Por: Ana Milena Muñoz de Gaviria

Que continúe el debate

EL TEMA DE LA EDUCACIÓN SUPErior continúa en el debate público, lo que ha sido positivo para que se discutan las debilidades y necesidades del sistema y se promuevan soluciones.

Y es que existen efectivamente numerosos temas que se deben abordar; es inaplazable la necesidad de aumentar la cobertura, pero es importante definir qué tipo de carreras u oficios se quieren promover para que puedan ingresar al sistema productivo y cómo va a hacerse, pues el tema de la calidad puede deteriorarse.

La necesidad de un revolcón en la educación superior es primordial. El aumento de cobertura es importante para el desarrollo; por eso además de buscar la inversión privada habría que buscar otras alternativas complementarias. Lo primero sería estimular e incentivar que la infraestructura educativa actual amplíe sus jornadas para que reciban más estudiantes en horarios nocturnos o fines de semana. Igualmente con los avances de la tecnología estimular y promover más programas virtuales.

Si el objeto es que los jóvenes aprendan un oficio se debería regresar a los colegios vocacionales como fueron los antiguos INEM o ampliar los años de escolaridad en los colegios para formar técnicos o tecnólogos en sectores que requiera la región.

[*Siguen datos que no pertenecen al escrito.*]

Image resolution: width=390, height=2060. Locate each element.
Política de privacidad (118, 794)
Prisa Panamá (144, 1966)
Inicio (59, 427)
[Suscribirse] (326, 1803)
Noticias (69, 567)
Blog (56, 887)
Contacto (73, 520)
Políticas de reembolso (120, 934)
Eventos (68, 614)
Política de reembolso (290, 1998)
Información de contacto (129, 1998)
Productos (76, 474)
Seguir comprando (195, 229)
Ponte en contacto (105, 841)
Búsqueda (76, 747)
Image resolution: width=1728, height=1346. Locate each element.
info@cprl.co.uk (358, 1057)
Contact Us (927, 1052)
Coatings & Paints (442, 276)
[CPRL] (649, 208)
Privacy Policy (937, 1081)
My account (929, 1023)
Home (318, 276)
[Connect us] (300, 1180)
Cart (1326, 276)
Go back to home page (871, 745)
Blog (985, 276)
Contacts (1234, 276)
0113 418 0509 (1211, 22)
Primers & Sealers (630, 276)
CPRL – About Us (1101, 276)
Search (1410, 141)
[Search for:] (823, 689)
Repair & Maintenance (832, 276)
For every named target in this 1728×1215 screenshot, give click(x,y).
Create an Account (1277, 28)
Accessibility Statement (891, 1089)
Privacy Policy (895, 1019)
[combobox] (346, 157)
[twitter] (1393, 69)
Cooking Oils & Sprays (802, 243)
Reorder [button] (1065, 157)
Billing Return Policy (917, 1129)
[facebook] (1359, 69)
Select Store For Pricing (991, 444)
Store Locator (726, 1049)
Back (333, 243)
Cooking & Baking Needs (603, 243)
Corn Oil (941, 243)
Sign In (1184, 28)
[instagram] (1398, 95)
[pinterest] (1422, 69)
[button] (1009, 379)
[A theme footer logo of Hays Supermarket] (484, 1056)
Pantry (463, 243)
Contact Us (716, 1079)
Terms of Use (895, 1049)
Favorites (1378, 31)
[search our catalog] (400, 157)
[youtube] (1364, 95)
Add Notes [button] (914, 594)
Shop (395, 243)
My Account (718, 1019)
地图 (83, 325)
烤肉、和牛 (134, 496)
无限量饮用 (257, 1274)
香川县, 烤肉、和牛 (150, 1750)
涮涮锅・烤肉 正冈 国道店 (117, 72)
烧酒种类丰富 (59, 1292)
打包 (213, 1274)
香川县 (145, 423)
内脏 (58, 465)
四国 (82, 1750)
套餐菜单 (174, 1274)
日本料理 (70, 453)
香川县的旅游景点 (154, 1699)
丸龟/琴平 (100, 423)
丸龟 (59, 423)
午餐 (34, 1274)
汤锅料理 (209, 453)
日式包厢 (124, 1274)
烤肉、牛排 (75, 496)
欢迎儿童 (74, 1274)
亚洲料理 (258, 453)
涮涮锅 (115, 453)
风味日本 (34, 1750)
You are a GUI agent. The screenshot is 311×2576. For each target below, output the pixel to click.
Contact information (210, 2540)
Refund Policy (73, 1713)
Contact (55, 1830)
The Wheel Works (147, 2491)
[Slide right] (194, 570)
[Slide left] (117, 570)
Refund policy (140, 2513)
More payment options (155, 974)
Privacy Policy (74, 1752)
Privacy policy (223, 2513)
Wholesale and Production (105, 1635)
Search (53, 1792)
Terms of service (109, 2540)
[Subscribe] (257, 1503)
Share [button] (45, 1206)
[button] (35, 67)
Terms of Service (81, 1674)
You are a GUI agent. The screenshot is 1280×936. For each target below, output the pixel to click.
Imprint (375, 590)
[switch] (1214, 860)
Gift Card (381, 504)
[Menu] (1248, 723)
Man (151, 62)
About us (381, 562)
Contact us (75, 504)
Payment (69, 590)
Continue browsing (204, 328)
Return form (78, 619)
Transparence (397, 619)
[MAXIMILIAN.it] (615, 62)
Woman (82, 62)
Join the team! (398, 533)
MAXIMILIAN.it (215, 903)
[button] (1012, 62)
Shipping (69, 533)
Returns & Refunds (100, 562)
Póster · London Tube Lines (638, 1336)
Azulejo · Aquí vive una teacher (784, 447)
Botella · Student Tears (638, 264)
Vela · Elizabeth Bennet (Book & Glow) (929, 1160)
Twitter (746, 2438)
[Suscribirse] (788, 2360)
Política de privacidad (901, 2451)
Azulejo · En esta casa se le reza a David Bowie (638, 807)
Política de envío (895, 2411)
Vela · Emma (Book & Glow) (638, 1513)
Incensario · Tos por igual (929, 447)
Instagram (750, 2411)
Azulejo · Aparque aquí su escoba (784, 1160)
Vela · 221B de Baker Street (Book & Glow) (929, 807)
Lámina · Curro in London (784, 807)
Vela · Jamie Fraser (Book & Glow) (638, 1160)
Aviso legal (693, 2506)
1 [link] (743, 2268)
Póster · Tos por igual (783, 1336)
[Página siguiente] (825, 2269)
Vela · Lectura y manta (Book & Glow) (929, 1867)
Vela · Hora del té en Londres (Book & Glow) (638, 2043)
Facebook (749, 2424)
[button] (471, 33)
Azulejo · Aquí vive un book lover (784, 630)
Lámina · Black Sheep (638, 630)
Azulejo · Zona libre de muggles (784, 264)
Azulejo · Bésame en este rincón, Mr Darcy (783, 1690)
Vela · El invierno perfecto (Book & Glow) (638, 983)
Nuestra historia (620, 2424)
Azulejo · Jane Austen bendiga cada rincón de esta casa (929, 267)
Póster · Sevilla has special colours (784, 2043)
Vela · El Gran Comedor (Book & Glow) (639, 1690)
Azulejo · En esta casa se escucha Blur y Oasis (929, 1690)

Un colegio en las afueras de Villavicencio, por ejemplo, podría tener dos años más para graduar un técnico agropecuario.

Otra preocupación es que el aumento de cobertura debe tener un cambio en la orientación educativa. Hoy la educación está dirigida a que el estudiante cuando termine sus estudios busque trabajo en el sistema laboral, pero no está orientada al emprendimiento, a la creación de empresas.

Por supuesto que una clave en este propósito es el control de la calidad de la educación. Hoy muchos centros de educación superior, para ahorrar costos o dirán que para tener más estudiantes, tienen clases de un profesor con más de 80 estudiantes, lo que deja mucho que desear en el aprendizaje y en la participación del estudiante. Y aun si se justifica por el tipo de materias, la calidad es cuestionable. Es aquí cuando es necesario que la ley haga obligatoria la rendición de cuentas y ponga unos requisitos mínimos de número de estudiante en clase.

Es una lástima que el debate no obstante se haya focalizado en la universidad pública, en que si se va a privatizar la educación pública, si se rinden cuentas, si hay lucro. Y si es así, entonces se debería analizar la universidad pública, los sueldos de los profesores vs. los profesores de otras universidades, el costo de un estudiante, etc., etc.. Pero aquí se trata de cómo tenemos más jóvenes educados con buena educación, con fuentes de financiación (que poco se ha comentado) y que puedan ingresar al sistema económico. Que continúe el debate.